Cushing's Syndrome: Problems in Management*

Abstract
SINCE the time of Harvey Cushing, great advances have been made in understanding the pathophysiology of Cushing's syndrome (CS). Delineation of the different forms of spontaneous hypercortisolism—pituitary-dependent disease, adrenal tumor, and the ectopic ACTH syndrome—has permitted the development of specific therapies. As Orth and Liddle (1) have defined the ideal treatment, it would lower cortisol secretion to normal, eradicate any tumor threatening the health of the patient, avert permanent endocrine deficiency, and avoid permanent dependence on medication. A variety of therapies—surgical, radiotherapeutic, and medical—has been used.

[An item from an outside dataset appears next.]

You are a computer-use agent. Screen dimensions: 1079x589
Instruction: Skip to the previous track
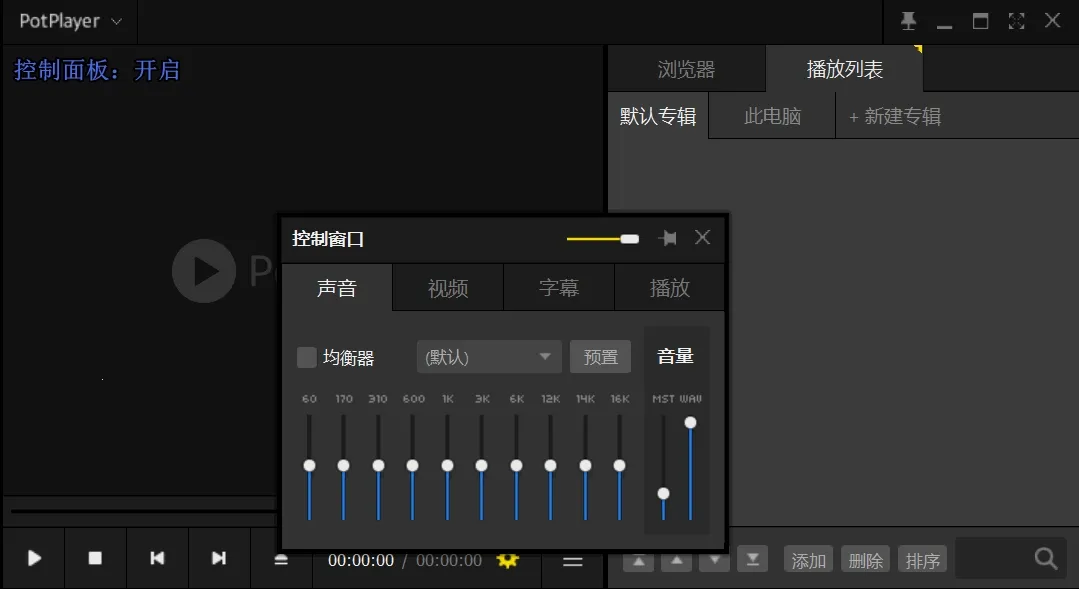tap(157, 558)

However, the frequent difficulty in establishing the specific cause of hypercortisolism (2) and the inadequacies of current methods of treatment continue to complicate the management of patients with CS. We present seven cases that illustrate our approach to therapeutic dilemmas. Normal Findings on Sellar Tomography This 22-yr-old woman developed amenorrhea, a plethoric moon facies, truncal obesity, purple striae, easy bruisability, hirsutism, and emotional lability. In addition to having this classic cushingoid appearance, she was hypertensive (blood pressure, 150/100 mm Hg) and hyperglycemic (fasting blood glucose, 206 mg/dl) and had a normal serum potassium value.